Comment 104 for bug 226470

I am confirming that the bug *still* exists in Firefox 3.0a7pre using CVS source dated 19 Jul 07. I managed to spring it by reopening (via Back) a gmail window. It looks like gmail may be managing more windows-within-windows as it threw up 6-8 untitled windows in quick succession as it attempted to redraw the entire gmail environment. In the past springing the bug in gmail usually only sprang 2-3 new untitled windows.

I will also confirm that it isn't a memory use by the current Firefox problem (the 3.0a7pre version was only consuming about 30% of main memory. However main memory was fully in use and a high (nice -19'ed) CPU load had been generated by starting a Gentoo package emerge sequence.

The problem clearly seems to be a window delete (or redraw / resize?) operation is stuck into the glib events queue at the same time various processes are operating on the window. When the subsequent operations go to work on the deleted window the errors (and new untitled windows) are the result.
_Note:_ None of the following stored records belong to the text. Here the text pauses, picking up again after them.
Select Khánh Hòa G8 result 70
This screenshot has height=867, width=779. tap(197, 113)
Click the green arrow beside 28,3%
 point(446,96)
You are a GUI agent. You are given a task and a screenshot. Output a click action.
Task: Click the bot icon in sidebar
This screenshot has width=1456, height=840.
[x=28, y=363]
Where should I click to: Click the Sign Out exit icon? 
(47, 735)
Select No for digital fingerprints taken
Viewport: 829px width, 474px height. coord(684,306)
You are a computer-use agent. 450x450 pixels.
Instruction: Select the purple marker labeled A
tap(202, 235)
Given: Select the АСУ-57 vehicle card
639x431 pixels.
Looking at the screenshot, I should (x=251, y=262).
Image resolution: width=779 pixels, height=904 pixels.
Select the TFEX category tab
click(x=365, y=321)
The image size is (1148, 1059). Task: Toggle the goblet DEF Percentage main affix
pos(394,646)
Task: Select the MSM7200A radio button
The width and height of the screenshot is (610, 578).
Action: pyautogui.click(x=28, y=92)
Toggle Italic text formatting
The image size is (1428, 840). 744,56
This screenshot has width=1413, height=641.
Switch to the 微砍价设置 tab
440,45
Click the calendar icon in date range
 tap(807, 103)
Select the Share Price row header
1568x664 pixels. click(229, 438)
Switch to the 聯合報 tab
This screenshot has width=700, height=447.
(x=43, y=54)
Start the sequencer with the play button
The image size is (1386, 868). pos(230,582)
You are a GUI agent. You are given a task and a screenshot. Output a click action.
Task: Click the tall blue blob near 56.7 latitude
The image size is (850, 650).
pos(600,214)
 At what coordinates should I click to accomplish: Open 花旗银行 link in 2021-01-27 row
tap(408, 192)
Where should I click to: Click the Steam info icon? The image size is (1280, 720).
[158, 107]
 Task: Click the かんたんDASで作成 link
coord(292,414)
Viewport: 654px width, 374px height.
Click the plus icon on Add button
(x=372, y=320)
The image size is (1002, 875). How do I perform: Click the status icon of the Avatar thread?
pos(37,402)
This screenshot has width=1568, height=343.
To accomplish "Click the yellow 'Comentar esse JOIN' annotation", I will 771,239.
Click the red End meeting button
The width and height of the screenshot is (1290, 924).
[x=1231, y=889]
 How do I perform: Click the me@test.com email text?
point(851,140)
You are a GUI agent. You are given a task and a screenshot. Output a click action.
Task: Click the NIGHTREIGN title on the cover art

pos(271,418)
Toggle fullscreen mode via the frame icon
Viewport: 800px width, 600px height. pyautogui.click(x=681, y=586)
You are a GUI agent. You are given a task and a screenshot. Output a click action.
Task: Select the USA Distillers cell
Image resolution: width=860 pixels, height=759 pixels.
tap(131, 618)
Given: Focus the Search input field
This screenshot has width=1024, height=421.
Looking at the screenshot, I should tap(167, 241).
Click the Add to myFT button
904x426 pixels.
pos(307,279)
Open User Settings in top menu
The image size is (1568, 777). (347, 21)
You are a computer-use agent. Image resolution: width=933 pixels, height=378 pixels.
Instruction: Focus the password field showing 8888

It seems to me that this might present a security problem as one is depending on the integrity of the glib code to detect the fact that a window has been deleted and prevent operations on it -- if there are cases where it misses that situation the code (which might be foreign Javascript) could be copying things to/from random parts of memory (e.g. former window memory reallocated to contain form data such as CC #'s, SS #'s, etc).